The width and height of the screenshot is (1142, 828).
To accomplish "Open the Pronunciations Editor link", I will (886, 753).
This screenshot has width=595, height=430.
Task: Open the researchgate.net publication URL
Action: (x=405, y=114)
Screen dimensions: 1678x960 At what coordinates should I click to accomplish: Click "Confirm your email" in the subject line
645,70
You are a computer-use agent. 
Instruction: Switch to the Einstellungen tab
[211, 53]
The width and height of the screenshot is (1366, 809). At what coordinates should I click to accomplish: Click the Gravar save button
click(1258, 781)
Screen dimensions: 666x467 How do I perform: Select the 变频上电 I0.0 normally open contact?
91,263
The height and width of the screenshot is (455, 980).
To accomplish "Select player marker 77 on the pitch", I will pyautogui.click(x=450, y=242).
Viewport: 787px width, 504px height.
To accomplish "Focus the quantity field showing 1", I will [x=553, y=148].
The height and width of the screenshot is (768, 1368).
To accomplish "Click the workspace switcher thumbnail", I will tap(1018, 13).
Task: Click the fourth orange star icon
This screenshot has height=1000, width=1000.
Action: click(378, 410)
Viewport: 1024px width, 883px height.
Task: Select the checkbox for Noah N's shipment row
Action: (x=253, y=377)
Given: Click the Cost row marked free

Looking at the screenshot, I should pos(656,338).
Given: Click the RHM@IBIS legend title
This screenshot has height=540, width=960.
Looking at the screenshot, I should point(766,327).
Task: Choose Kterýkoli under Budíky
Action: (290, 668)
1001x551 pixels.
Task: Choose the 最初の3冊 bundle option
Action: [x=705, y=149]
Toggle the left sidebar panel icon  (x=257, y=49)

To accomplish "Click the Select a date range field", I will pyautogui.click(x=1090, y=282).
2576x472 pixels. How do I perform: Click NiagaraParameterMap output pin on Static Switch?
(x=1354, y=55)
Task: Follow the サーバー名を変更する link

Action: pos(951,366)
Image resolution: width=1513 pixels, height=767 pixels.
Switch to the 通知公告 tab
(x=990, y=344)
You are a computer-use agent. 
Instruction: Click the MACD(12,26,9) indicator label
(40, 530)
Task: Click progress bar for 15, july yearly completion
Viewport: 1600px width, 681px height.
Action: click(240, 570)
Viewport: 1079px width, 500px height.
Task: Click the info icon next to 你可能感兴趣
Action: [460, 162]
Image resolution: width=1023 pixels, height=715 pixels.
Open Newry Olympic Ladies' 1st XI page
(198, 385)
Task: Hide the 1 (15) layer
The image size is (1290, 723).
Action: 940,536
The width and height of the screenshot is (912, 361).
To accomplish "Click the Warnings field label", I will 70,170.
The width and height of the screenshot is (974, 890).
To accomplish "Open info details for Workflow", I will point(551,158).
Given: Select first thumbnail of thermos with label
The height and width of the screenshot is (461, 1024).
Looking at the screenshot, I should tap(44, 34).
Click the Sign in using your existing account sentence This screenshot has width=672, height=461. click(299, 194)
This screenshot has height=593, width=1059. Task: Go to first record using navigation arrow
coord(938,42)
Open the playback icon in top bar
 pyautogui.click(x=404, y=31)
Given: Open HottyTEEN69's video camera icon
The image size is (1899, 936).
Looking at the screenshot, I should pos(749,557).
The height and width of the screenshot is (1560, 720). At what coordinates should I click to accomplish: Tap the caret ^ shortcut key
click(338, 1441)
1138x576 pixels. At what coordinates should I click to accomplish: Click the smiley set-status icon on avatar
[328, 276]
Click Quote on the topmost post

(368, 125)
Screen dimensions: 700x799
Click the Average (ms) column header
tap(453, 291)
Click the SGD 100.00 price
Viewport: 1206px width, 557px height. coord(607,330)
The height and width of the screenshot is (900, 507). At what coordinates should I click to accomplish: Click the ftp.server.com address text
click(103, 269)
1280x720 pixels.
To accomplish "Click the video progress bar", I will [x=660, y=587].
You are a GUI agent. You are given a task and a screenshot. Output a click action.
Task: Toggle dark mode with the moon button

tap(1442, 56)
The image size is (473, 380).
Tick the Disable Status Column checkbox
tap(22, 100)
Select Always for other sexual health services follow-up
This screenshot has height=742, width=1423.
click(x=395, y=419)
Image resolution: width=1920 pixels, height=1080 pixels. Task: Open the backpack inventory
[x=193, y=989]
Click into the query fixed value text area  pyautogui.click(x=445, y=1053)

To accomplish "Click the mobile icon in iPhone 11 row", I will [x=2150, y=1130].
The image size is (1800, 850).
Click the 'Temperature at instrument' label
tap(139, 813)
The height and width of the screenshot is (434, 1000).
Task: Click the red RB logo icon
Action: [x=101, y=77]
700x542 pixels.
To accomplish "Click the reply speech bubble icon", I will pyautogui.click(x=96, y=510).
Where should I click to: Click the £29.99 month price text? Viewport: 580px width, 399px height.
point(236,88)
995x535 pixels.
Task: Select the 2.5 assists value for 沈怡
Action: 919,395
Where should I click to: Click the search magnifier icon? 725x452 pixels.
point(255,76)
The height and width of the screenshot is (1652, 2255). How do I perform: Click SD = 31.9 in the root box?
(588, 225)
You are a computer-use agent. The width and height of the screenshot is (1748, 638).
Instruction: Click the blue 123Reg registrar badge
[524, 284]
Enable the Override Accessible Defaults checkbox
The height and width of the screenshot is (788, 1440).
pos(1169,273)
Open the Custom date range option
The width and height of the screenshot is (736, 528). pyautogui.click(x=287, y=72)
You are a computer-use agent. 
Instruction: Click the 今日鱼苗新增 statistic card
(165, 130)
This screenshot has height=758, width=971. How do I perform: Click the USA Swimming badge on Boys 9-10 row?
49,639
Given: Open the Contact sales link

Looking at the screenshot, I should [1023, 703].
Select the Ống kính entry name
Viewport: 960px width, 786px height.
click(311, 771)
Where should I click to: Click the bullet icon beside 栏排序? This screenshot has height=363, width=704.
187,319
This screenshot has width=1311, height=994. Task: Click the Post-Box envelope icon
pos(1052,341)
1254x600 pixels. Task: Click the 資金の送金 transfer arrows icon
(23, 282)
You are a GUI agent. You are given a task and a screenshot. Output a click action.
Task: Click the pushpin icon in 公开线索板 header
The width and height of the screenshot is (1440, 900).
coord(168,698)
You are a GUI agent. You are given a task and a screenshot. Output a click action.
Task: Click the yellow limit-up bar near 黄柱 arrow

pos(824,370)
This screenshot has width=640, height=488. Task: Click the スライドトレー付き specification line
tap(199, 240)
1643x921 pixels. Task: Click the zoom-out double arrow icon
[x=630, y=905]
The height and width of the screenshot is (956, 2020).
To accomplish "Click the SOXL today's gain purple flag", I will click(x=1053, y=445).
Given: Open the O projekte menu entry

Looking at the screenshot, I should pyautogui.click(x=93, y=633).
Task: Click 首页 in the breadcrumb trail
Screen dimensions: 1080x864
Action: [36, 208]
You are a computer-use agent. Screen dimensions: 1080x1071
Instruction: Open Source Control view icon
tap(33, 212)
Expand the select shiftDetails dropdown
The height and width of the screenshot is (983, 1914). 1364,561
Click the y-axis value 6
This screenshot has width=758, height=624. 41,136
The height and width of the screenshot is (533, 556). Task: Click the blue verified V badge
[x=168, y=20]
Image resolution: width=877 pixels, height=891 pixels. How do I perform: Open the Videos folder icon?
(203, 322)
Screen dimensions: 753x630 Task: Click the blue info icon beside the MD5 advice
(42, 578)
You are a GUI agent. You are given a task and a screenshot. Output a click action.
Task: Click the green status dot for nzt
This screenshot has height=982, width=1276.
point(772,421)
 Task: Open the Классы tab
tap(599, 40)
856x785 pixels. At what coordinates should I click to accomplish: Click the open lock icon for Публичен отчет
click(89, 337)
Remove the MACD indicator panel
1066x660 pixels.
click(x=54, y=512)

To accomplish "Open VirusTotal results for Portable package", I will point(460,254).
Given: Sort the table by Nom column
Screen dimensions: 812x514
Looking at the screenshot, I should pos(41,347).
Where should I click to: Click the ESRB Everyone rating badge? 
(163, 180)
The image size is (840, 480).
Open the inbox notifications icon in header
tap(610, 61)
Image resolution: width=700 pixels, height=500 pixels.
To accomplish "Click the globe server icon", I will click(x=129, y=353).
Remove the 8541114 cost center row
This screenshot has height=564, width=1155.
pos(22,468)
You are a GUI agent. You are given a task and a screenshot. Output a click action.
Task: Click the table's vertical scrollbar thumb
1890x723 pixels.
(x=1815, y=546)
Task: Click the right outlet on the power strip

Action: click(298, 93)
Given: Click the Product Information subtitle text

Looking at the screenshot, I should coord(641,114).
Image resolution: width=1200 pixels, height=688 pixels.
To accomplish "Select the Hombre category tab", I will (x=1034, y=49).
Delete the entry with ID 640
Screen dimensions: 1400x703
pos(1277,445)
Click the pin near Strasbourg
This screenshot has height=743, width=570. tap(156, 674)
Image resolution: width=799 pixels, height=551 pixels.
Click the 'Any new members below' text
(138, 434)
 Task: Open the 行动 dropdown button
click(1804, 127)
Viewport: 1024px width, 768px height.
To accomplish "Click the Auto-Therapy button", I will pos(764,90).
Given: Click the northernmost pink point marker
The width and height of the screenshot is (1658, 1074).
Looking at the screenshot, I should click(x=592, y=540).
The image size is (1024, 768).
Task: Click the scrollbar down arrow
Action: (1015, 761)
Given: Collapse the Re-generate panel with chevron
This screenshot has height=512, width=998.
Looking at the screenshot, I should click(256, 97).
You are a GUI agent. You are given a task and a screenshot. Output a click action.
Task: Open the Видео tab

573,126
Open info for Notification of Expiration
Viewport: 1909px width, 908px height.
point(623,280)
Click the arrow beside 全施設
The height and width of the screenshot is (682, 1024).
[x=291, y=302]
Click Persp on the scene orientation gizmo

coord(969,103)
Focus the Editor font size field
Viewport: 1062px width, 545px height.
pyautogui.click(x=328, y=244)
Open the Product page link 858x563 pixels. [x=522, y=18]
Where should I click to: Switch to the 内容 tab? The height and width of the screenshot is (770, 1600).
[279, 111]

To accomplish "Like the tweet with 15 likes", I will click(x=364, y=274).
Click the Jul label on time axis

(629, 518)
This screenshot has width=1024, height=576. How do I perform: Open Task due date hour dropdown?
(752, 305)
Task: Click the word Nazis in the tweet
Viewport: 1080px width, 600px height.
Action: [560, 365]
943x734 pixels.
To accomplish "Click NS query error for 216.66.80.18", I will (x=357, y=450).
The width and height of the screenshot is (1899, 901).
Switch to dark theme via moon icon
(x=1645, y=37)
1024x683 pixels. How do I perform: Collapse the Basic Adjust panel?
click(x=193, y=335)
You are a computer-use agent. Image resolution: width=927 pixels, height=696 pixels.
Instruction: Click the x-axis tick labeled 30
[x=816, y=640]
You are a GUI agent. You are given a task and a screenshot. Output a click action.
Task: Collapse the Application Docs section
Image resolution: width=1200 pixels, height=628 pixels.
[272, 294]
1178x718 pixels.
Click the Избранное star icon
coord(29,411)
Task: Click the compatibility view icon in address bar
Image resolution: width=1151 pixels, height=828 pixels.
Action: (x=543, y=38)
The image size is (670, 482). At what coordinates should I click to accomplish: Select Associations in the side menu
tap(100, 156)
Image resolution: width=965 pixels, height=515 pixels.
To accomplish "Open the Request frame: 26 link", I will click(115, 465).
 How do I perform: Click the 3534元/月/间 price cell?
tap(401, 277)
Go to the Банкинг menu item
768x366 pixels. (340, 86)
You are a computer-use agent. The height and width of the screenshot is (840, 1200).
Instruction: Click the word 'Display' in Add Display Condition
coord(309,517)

What to produce
The entries above hold a line with "Click the pin near Strasbourg" and a later line with "Given: Collapse the". Write out exactly those lines and all lines between, nothing more.

Exercise solution
Click the pin near Strasbourg
This screenshot has height=743, width=570. tap(156, 674)
Image resolution: width=799 pixels, height=551 pixels.
Click the 'Any new members below' text
(138, 434)
 Task: Open the 行动 dropdown button
click(1804, 127)
Viewport: 1024px width, 768px height.
To accomplish "Click the Auto-Therapy button", I will pos(764,90).
Given: Click the northernmost pink point marker
The width and height of the screenshot is (1658, 1074).
Looking at the screenshot, I should click(x=592, y=540).
The image size is (1024, 768).
Task: Click the scrollbar down arrow
Action: (1015, 761)
Given: Collapse the Re-generate panel with chevron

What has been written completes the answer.